Background
A clean floating exchange rate, also referred to as a pure floating exchange rate, is a system where the value of a currency is allowed to fluctuate according to the foreign exchange market without direct government or central bank intervention.
Historical Context
The system of floating exchange rates became more prominent after the collapse of the Bretton Woods Agreement in 1971. Prior to this, most currencies were pegged to the US dollar or gold. Since then, many major economies have moved towards a floating regime to allow market forces to determine currency values.
Definitions and Concepts
Clean Floating Exchange Rate: A type of exchange rate where the currency’s value is determined solely by market forces like supply and demand without intervention from monetary authorities.
Pure Floating Exchange Rate: Another term for a clean floating exchange rate, emphasizing the absence of government or central bank actions.

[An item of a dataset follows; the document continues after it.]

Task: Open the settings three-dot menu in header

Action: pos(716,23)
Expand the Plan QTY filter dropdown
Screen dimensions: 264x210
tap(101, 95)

Major Analytical Frameworks
Classical Economics
Classical economists typically support minimal government intervention, aligning with the concept of a clean floating exchange rate driven by market forces.
Neoclassical Economics
Neoclassical theory, which also promotes free markets, sees the clean floating exchange rate as a reflection of natural equilibrium in the foreign exchange market.
Keynesian Economics
While Keynesians might accept floating exchange rates, they often advocate for occasional government intervention to reduce volatility and achieve economic stability, which can contrast with the clean floating approach.
Marxian Economics
Marxian analysis might critique the clean floating system by focusing on how it could lead to destabilizing speculation and unequal power dynamics among nations.
Institutional Economics
Institutional economists could explore how norms, rules, and governance affect the functioning and outcomes of clean floating exchange rates in different countries.
Behavioral Economics
This framework would study how psychological factors and market sentiment impact currency values under a clean floating exchange rate regime.
Post-Keynesian Economics
Post-Keynesians are generally critical of an entirely clean floating system, advocating for managed exchange rates to stabilize economies and avoid harmful speculation.
Austrian Economics
Austrian economists, favoring free markets and minimal state intervention, often support clean floating exchange rates as they believe it reflects true market conditions.
Development Economics
This field might examine how emerging markets interact with clean floating exchange rates, considering both risks and opportunities for economic development.
Monetarism
Monetarists would analyze how clean floating exchange rates interact with monetary policy, focusing on controlling inflation and economic growth.
Comparative Analysis
Comparing clean floating exchange rates to other systems, such as managed floating, pegged, or fixed exchange rates, can provide insights into the advantages and limitations of market-driven currency values without state intervention.
Case Studies
- The transition of the UK from a pegged to a floating exchange rate system in 1992.
- Analysis of the performance of the US dollar under floating exchange rate regimes since 1973.
Suggested Books for Further Studies
- “Exchange Rate Regimes: Choices and Consequences” by Atish R. Ghosh and Anne-Marie Gulde
- “Currency Strategy: The Practitioner’s Guide to Currency Investing, Hedging and Forecasting” by Callum Henderson
Related Terms with Definitions
- Managed Floating Exchange Rate: A system where the currency is predominantly allowed to float in the market, but with occasional intervention from the government or central bank.
- Fixed Exchange Rate: An exchange rate system where a currency’s value is tied or pegged to another currency, basket of currencies, or a commodity such as gold.
- Pegged Exchange Rate: Similar to a fixed exchange rate, but allows slight fluctuations within a specified range to maintain economic stability.